INSTRUÇÃO A: Imprima fielmente a parte do trecho sobre museus e culturas indígenas que começa em "Muitos espaços culturais, como" e vai até "ponto de vista.".

TRECHO CITADO:
>>
Hoje os museus vêm se abrindo para práticas decoloniais, possibilitando a presença de artistas, artesãos, curadores e pesquisadores indígenas. Como você percebe esse novo posicionamento dos espaços culturais? De que forma a experiência museal e da arte contemporânea dialoga com os contextos e as dinâmicas culturais das aldeias? Você poderia também contar sobre os desafios nessa construção de um museu de gestão compartilhada como o Museu das Culturas Indígenas?
Muitos espaços culturais, como museus e instituições de cultura, vêm buscando trazer práticas de decolonizar, de transformar esse diálogo, através da presença de artistas indígenas, de curadores, pensadores, pessoas que podem produzir arte do seu ponto de vista.
Eu vejo que esse espaço é muito importante e tem marcado significativamente uma transformação no olhar, na forma de se perceber a arte: todo o movimento da Arte Indígena Contemporânea que o grande e especial Jaider Esbell 8 abriu, esse roçado colorido e fértil que trouxe também muitos artistas jovens e coletivos, para impulsionar e enxergar essa arte de uma forma respeitosa, com o seu valor.
Dentro das comunidades indígenas, há coletivos em que esse diálogo é mais forte, mais avivado. Em outros territórios não há necessariamente um diálogo tão próximo com esse movimento que circula nas cidades. Mas isso está se fortalecendo cada vez mais. Em São Paulo, a gente começou a criação de um museu, onde a gente pudesse trazer a presença indígena no estado de São Paulo e ter uma visão maior dos povos indígenas no Brasil. Isso veio com a criação da Tava 9, palavra com que foi nomeado o Museu das Culturas Indígenas, pela inspiração de Carlos Papá. E “Tava” é a “Casa da Transformação”, é a grande escola, é a maloca do saber onde tudo se transforma, onde tudo se encontra.
<<
INSTRUÇÃO B: Conte as linhas da listagem abaixo que contêm a palavra "width", diferenciando maiúsculas de minúsculas. Responda somente com o número.

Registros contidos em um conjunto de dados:
>>
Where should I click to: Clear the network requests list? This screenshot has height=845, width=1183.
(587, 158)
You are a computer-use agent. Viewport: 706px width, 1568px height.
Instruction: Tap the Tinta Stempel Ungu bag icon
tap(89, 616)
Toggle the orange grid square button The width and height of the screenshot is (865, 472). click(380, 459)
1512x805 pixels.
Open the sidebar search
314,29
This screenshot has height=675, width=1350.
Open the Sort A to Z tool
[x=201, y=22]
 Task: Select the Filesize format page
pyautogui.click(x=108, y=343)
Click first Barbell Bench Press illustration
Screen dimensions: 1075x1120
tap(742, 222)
<<
RESPOSTA CORRETA A:
Muitos espaços culturais, como museus e instituições de cultura, vêm buscando trazer práticas de decolonizar, de transformar esse diálogo, através da presença de artistas indígenas, de curadores, pensadores, pessoas que podem produzir arte do seu ponto de vista.

RESPOSTA CORRETA B: 4